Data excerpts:
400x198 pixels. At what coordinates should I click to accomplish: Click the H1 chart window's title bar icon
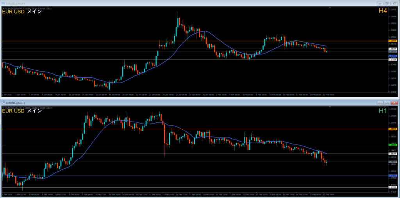tap(4, 103)
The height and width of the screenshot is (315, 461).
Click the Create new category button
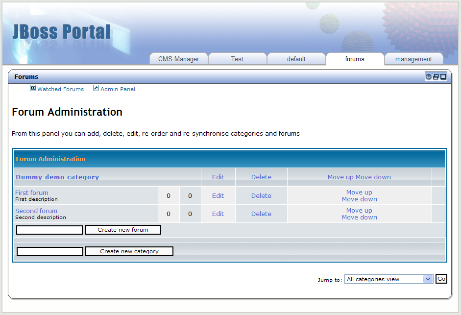pyautogui.click(x=129, y=251)
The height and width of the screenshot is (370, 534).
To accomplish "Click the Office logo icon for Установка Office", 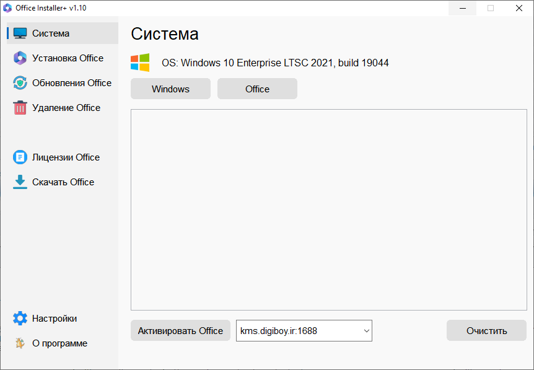I will (20, 58).
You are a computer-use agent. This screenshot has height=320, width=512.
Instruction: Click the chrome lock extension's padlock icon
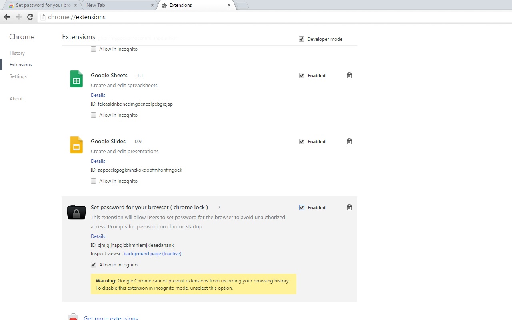[76, 212]
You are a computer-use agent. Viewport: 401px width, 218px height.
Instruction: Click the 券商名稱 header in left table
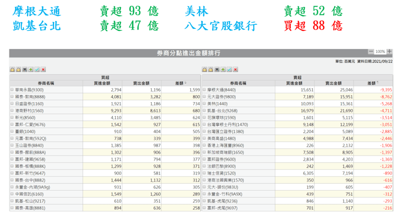click(46, 83)
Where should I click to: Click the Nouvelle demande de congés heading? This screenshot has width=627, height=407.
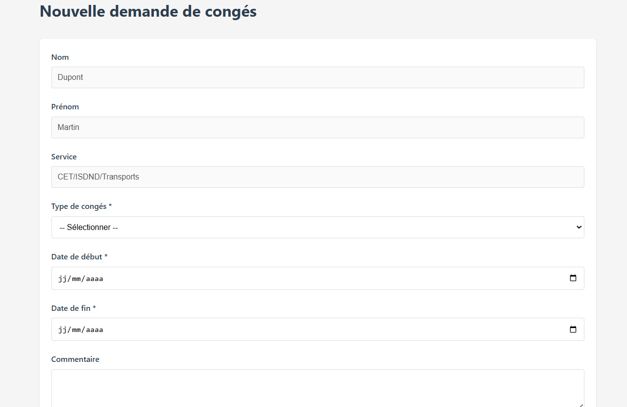[148, 11]
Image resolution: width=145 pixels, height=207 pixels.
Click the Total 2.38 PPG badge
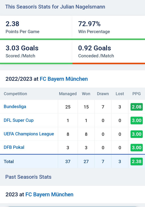coord(136,161)
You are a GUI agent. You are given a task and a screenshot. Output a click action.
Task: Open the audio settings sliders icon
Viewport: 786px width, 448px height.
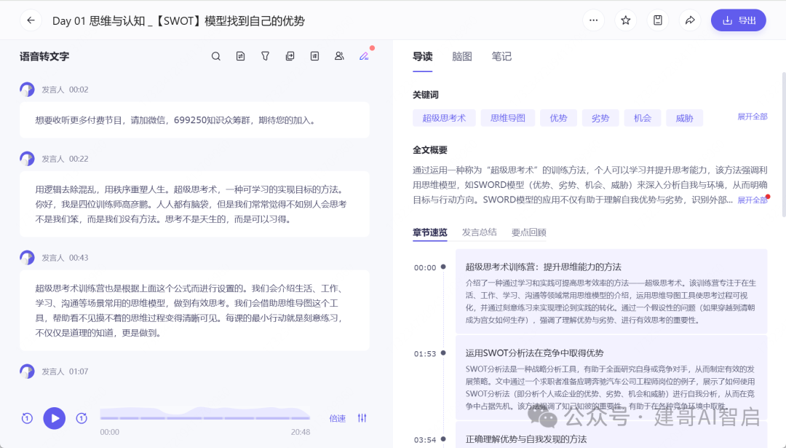(x=361, y=418)
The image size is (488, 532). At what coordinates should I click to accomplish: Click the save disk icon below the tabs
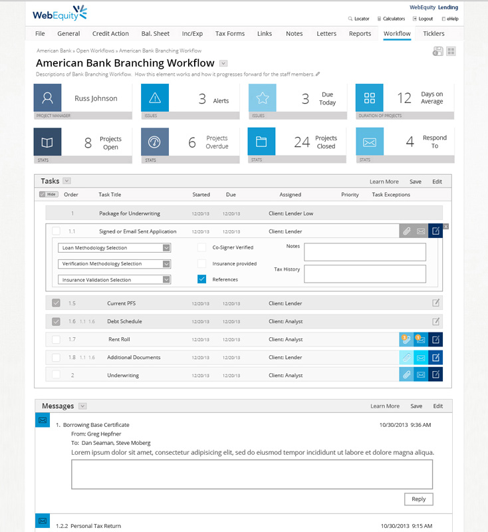tap(438, 51)
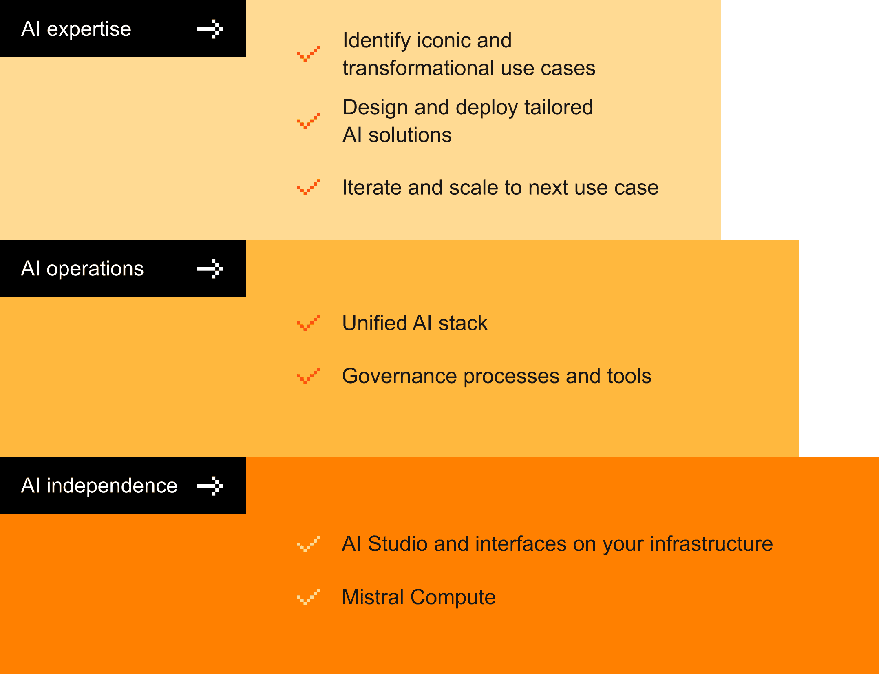
Task: Click checkmark next to AI Studio and interfaces
Action: tap(308, 544)
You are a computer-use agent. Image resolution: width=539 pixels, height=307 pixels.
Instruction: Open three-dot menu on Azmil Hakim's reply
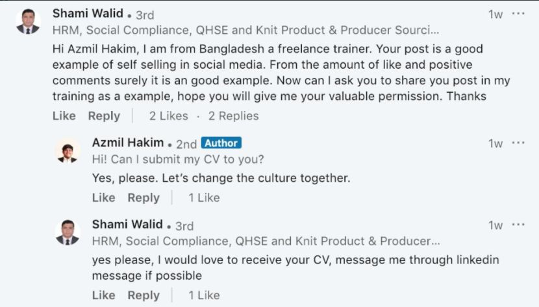[x=518, y=143]
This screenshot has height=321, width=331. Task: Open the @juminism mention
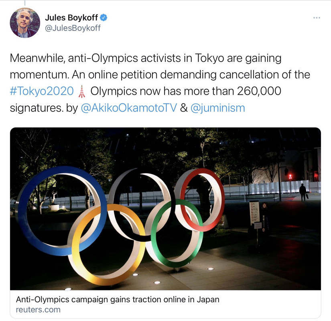point(217,108)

## Prompt
Each line of the entries above that includes "computer" counts once; state how many such lines there are, with the number as the only answer.

## Result for this exercise
3